**EXERCICE 1**
Recopiez mot pour mot le passage du texte sur l'accord fiscal avec les États-Unis qui va de « Une dynamique a » à « qu’il faut combattre. », ces deux bouts compris.
**EXERCICE 2**
Prolongez le texte sur l'accord fiscal avec les États-Unis à partir de sa dernière phrase.

L’accord signé avec les États-Unis d’Amérique du nord a suscité des réserves compréhensibles, mais cet accord, compte tenu des circonstances, a été acquis sur une base juridique et diplomatique positive. L’instrument, initialement une loi unilatérale, a été rééquilibré grâce à l’action conjointe de cinq pays européens, la France, l’Allemagne, le Royaume-Uni, l’Italie et l’Espagne. Comme l’a signalé notre rapporteure, Estelle Grelier, il y a là une petite révolution sur le plan international pour lutter contre la fraude fiscale.
Une dynamique a ainsi été amorcée pour réduire les dommages causés par la fraude fiscale internationale. La signature de cet accord bilatéral s’inscrit dans une dynamique collective, associant le G20, l’OCDE, l’Union européenne. Il faut maintenant le valider par une démarche qui soit positive, l’élargir, l’universaliser pour que, au-delà des individus, l’on puisse toucher aussi les multinationales et les groupes adeptes de l’optimisation fiscale assurée par les paradis fiscaux, qu’il faut combattre.
Je citerai, pour conclure, Mme Élisabeth Guigou, qui a eu les mots qui convenaient pour exprimer le point de vue de la commission des affaires étrangères : « Toutes les interrogations sont légitimes. Il existe une certaine dissymétrie. Nous sommes partisans de la symétrie. Cependant, grâce à ce texte, la France pourra obtenir des renseignements pertinents sur des contribuables soupçonnés de vouloir tromper le fisc. » C’est là l’essentiel. C’est un progrès sur la longue route de la lutte contre l’évasion et la fraude fiscales. Cette route doit nous amener aussi à lutter contre les paradis fiscaux.

**LISTE DES ENTRÉES**
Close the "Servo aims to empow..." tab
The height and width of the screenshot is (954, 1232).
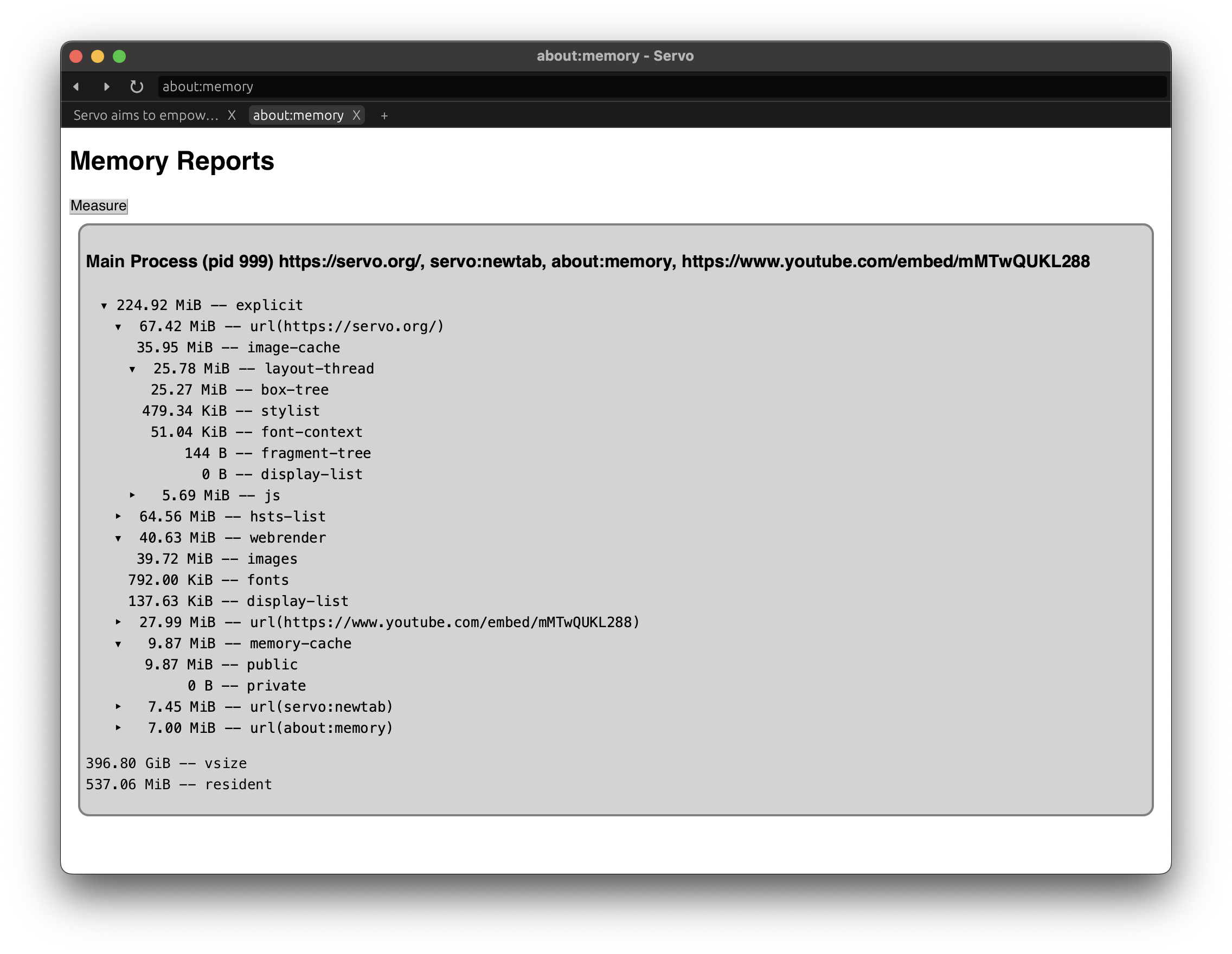(x=232, y=115)
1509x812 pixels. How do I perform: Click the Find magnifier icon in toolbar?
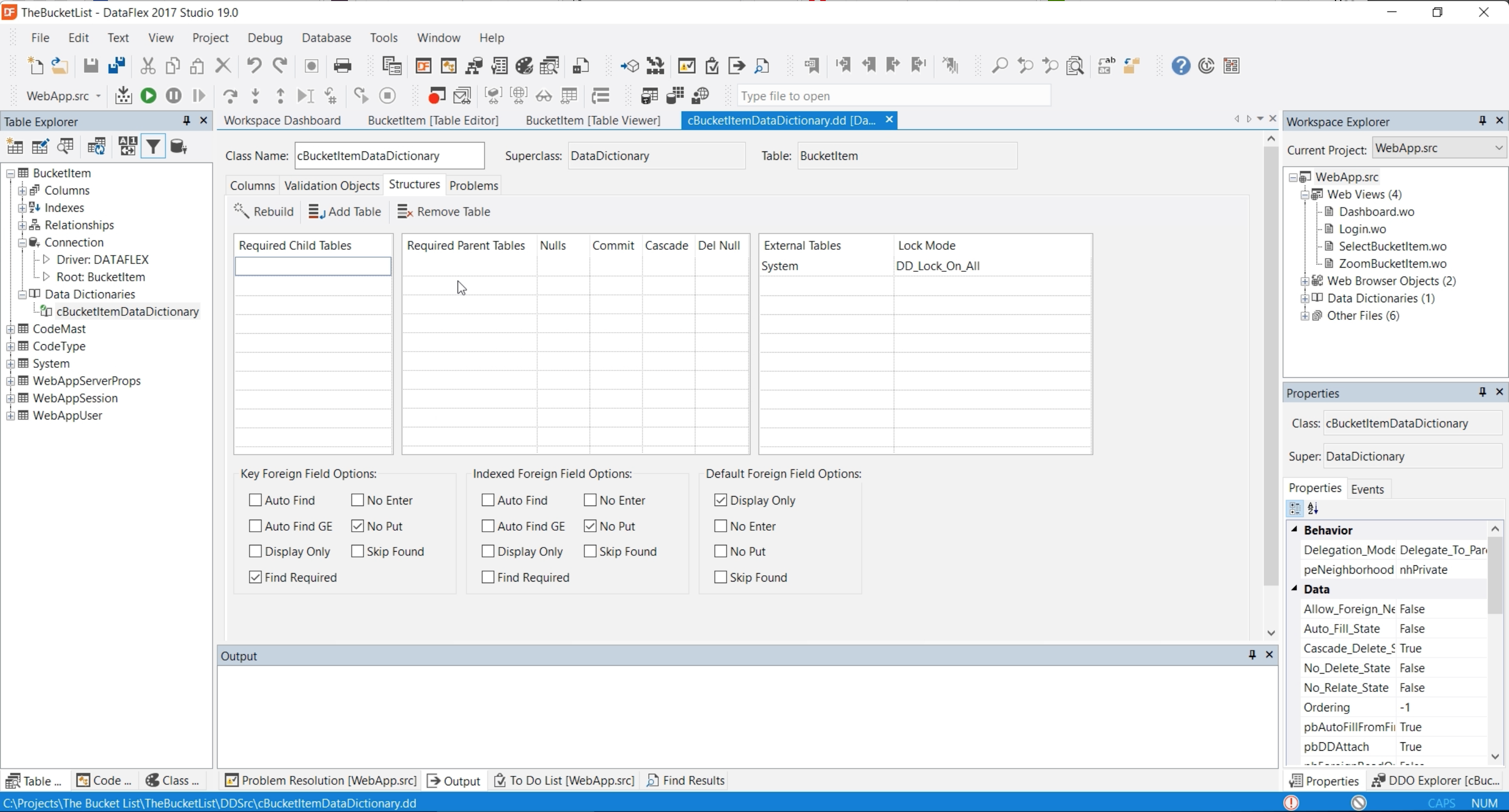coord(999,65)
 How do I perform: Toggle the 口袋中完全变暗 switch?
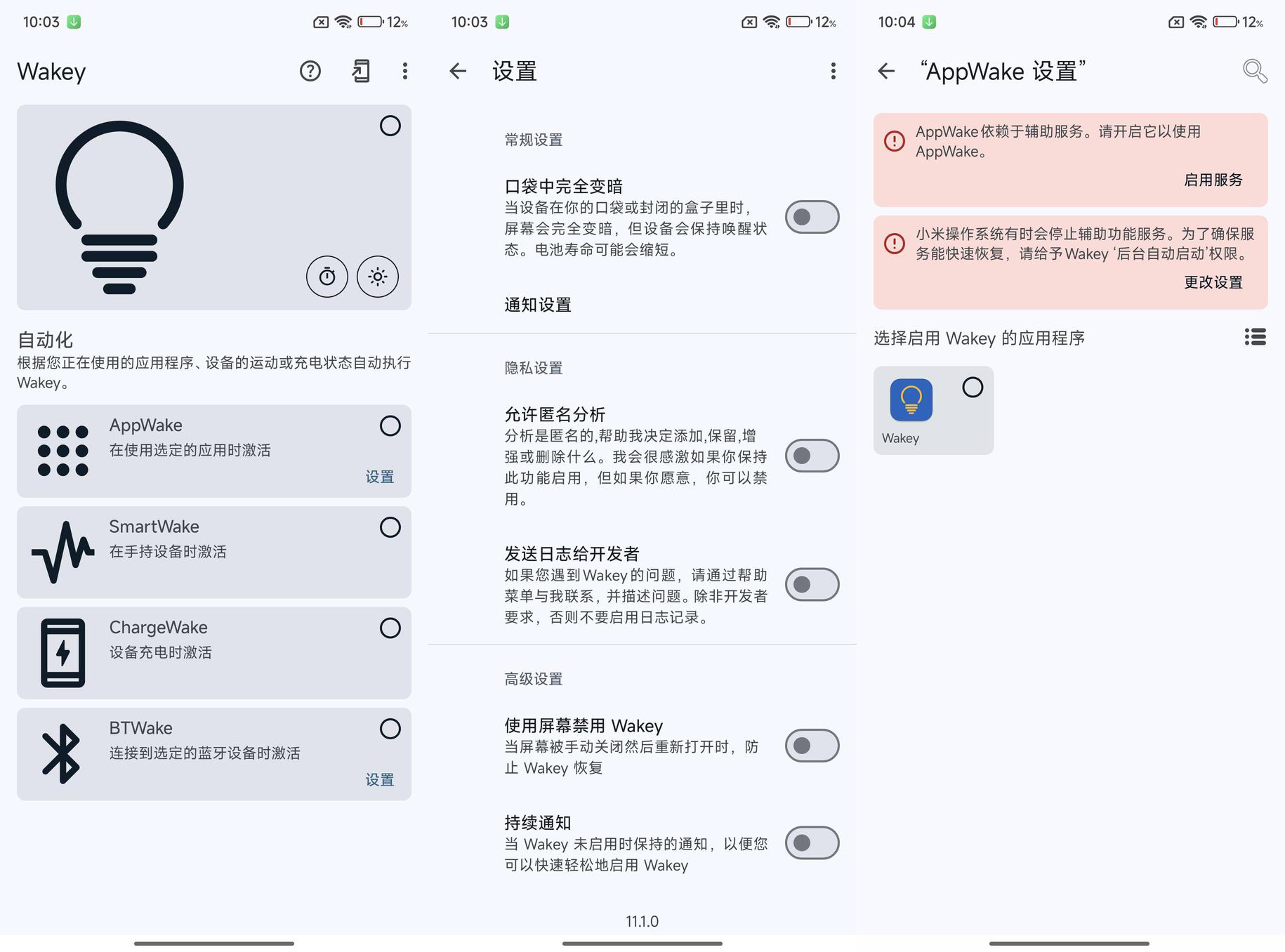pyautogui.click(x=812, y=217)
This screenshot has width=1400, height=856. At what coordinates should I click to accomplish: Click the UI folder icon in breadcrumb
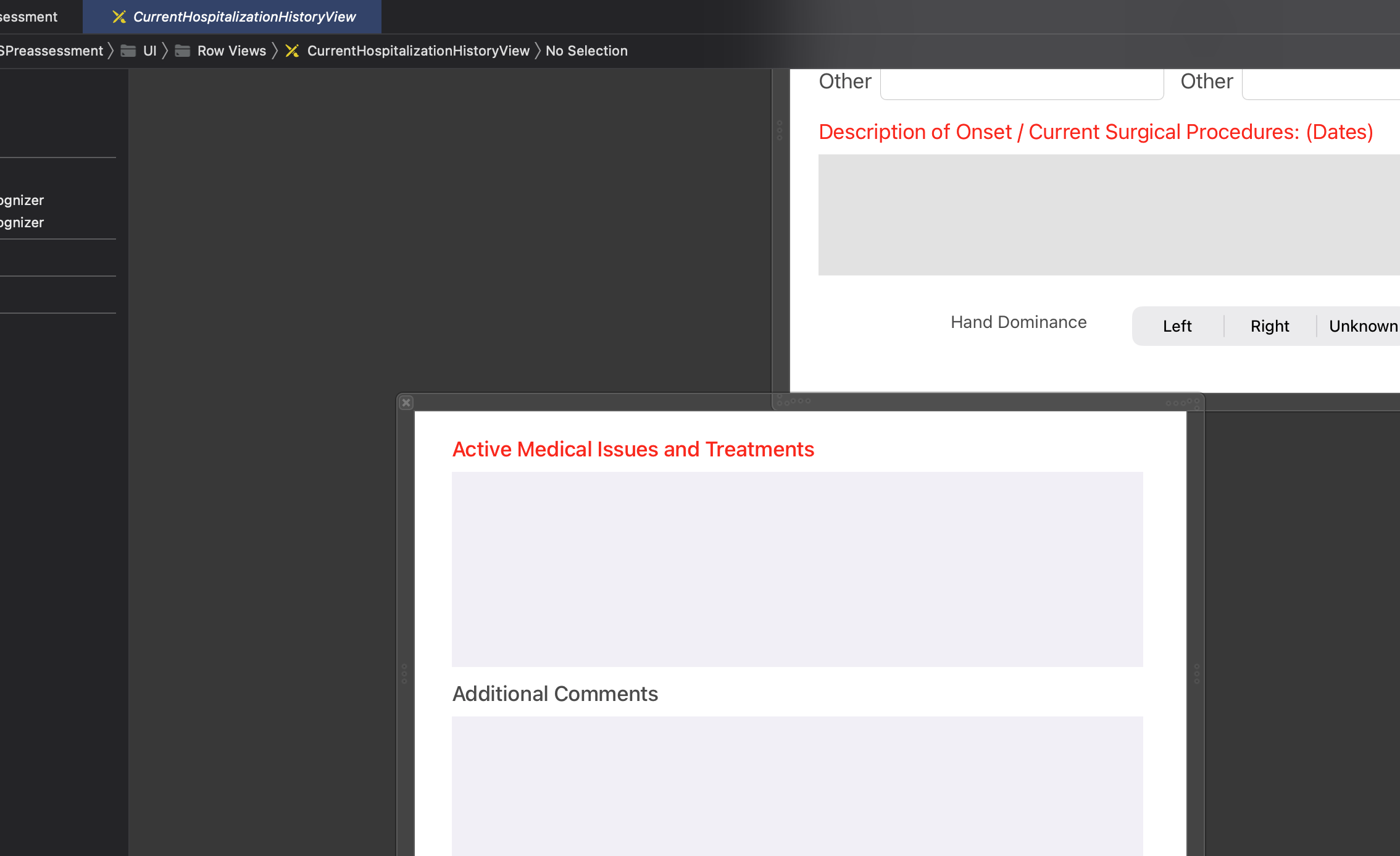128,51
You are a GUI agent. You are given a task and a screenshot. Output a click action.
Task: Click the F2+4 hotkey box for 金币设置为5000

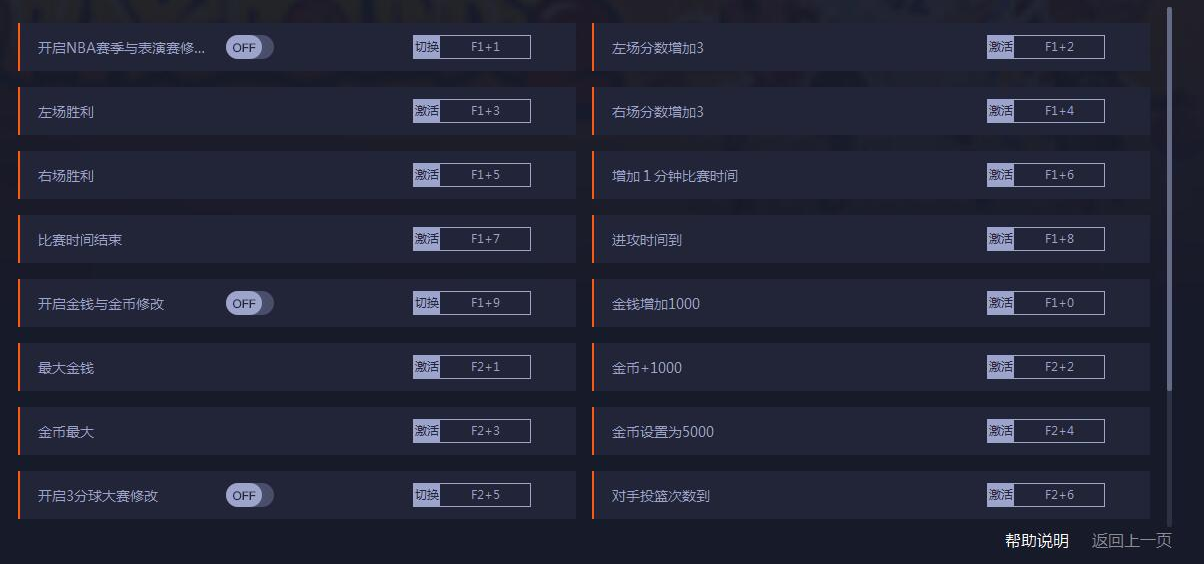(1059, 431)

**RÉPONSE ÉCRITE 1**
Une dynamique a ainsi été amorcée pour réduire les dommages causés par la fraude fiscale internationale. La signature de cet accord bilatéral s’inscrit dans une dynamique collective, associant le G20, l’OCDE, l’Union européenne. Il faut maintenant le valider par une démarche qui soit positive, l’élargir, l’universaliser pour que, au-delà des individus, l’on puisse toucher aussi les multinationales et les groupes adeptes de l’optimisation fiscale assurée par les paradis fiscaux, qu’il faut combattre.

**RÉPONSE ÉCRITE 2**
Applaudissements sur les bancs du groupe SRC.
J’ai reçu de M. Frédéric Lefebvre une motion d’ajournement, déposée en application de l’article 128, alinéa 2, du règlement.
La parole est à M. Frédéric Lefebvre.
Madame la présidente, madame la présidente de la commission des affaires étrangères, monsieur le secrétaire d’État, madame la rapporteure, mes chers collègues, la motion d’ajournement que je défends aujourd’hui devant vous est une motion particulière, puisqu’elle n’émane pas, comme c’est le cas habituellement dans cet hémicycle, d’un groupe parlementaire. C’est de ma propre initiative, dans un esprit constructif et sans volonté polémique, que j’ai souhaité déposer cette motion, car cet accord est loin d’être sans incidences sur le quotidien de ceux que j’ai l’honneur de représenter dans cette assemblée et qui m’ont fait part de leurs préoccupations.
Cette motion n’est donc pas un artifice destiné à ralentir le débat comme c’est trop souvent le cas, mais traduit le souhait d’attirer une nouvelle fois l’attention du Gouvernement et de notre assemblée sur les conséquences concrètes de cet accord pour nos compatriotes résidant aux États-Unis, pour les Français binationaux nés aux États-Unis et résidant en France, et même pour les Américains établis dans notre pays.
Dans le cadre de la lutte contre la fraude fiscale entreprise par l’administration Obama, le Congrès américain a voté une loi connue sous l’acronyme de « FATCA ».
Cette loi impose aux banques étrangères, sous peine de lourdes sanctions, de renseigner les autorités américaines sur les avoirs et transactions de leurs clients imposables aux États-Unis.
Afin de faciliter l’application de ce texte, les États-Unis ont négocié des accords d’échange d’informations avec un certain nombre de pays alliés.
Tel est le sens de l’accord dont le présent texte nous demande l’approbation.
En vertu de cet accord, tout ressortissant de l’un des deux pays détenant des avoirs financiers dans l’autre pays fera l’objet d’une note d’information relative à son solde bancaire, ses revenus financiers et le montant de ses actifs aux autorités fiscales de son pays d’origine.
On passe donc d’un système d’information sur demande à un système d’information automatique.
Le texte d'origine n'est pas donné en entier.